Today I attended Mikhail Burtsev's lecture on evolutionary approach to AI. The lecture was hosted by Moscow Polytechnic Museum's lecture hall. First of all, the organization was great, and the quality of presentation was high. Unsurprisingly, the hall was almost totally occupied by the listeners. I recommend you to attend their lectures.
Mikhail talked a lot about the history and foundations of AI, which was not new to me. He did not bore the audience with the psychology-related stuff, but featured two approaches to AI, that have been being developed simultaneously all the way since 1950s: artificial neural networks and symbolic computational AI. ANNs attempt to model human brain functioning by means of artificial neurons and axons. The problem here is if we build even human-scale artificial brain (which was actually done in Allen Institute for Brain Science in 2005), it will be isolated from the world, and could not be trained like real human brain. Symbolic AI uses formal logic to solve the problems. It also suffers certain problems, like the lack of uncertainty. So, vanilla AI is in the period of stagnation now (it dates bake to the late 1980s, when Rodney Brooks started to criticize it).
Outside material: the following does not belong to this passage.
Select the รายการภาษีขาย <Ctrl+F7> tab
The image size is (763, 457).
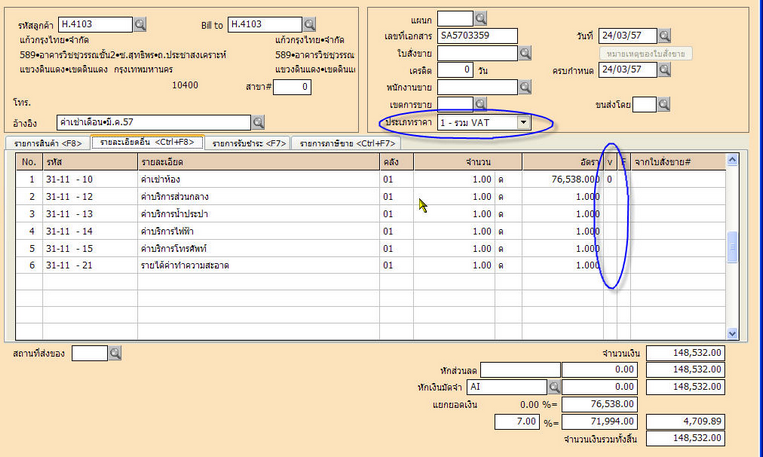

Mikhail's point was the one that most researchers attempt to build a straight away model of human intelligence. He suggested to look at the evolution process. We need to start with understanding how the neural system of an amoeba operates, and then track the evolution of it to find out how a human being's mind works. Evolutionary algorithms might be useful there.
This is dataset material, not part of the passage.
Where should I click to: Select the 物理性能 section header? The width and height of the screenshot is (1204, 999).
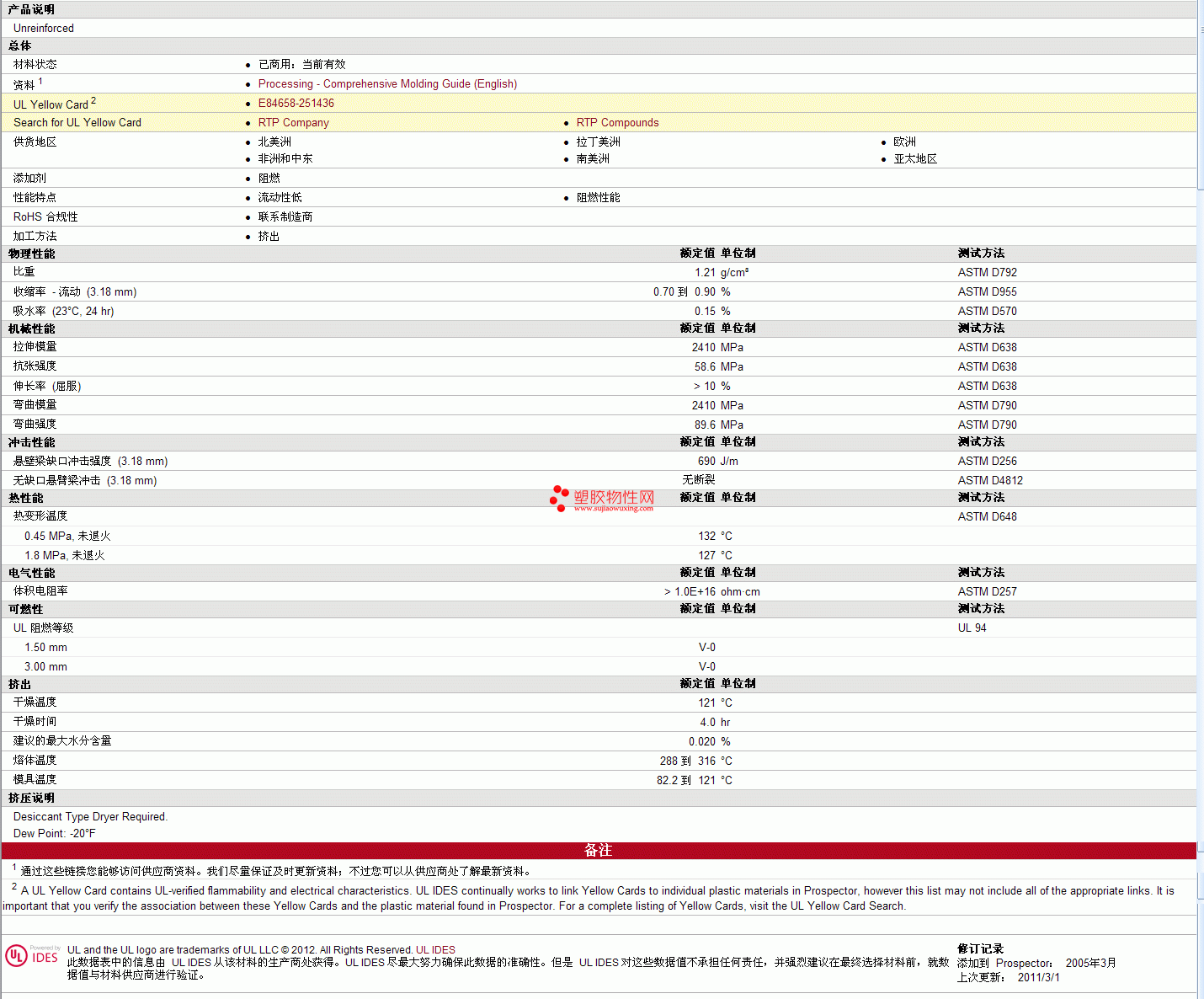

I cannot agree with that point. Last 50 years witnessed the failure of fundamental AI research. Their common problem was they tried to model some cognitive mechanisms instead of tackling actual problems, while those problems were being solved by different techniques. Consider the autonomous robot control problem (e.g. a robotic vacuum cleaner). It can be formulated in terms of reinforcement learning and solved by the methods not connected to the vanilla AI (dynamic programming-based, I suppose). Mikhail does not depart from the problem, again. So I don't really believe in success of the method. I am also sceptic to the computational methods inspired by biology. They could be a good starting point, but they used to be supplanted by mathematically founded ones.
Another issue raised in the discussion after the lecture was AI safety, which is probably the most popular philosophical question connected to AI. As far as I understood, there are two main concerns: the AI could become self-replicated (or self-improved) uncontrollably, and it could become self-motivated. If the AI is self-replicated, it is not so dangerous unless it is self-motivated. If it is motivated by a human, it is bad just like nuclear weapon, which is scary only if an evil party possesses it (so, nothing brand new here). If the AI will be motivated to gain the world domination, it could be harmful. But where such self-motivation can come from? In my opinion, the only option is the biological obsession to propagate (imagine some joint AI system with bio-motivator), but such a disaster has already been overcome once. Do you remember that rabbits in Australia? I hope, an uncontrolled AI won't be a bigger problem.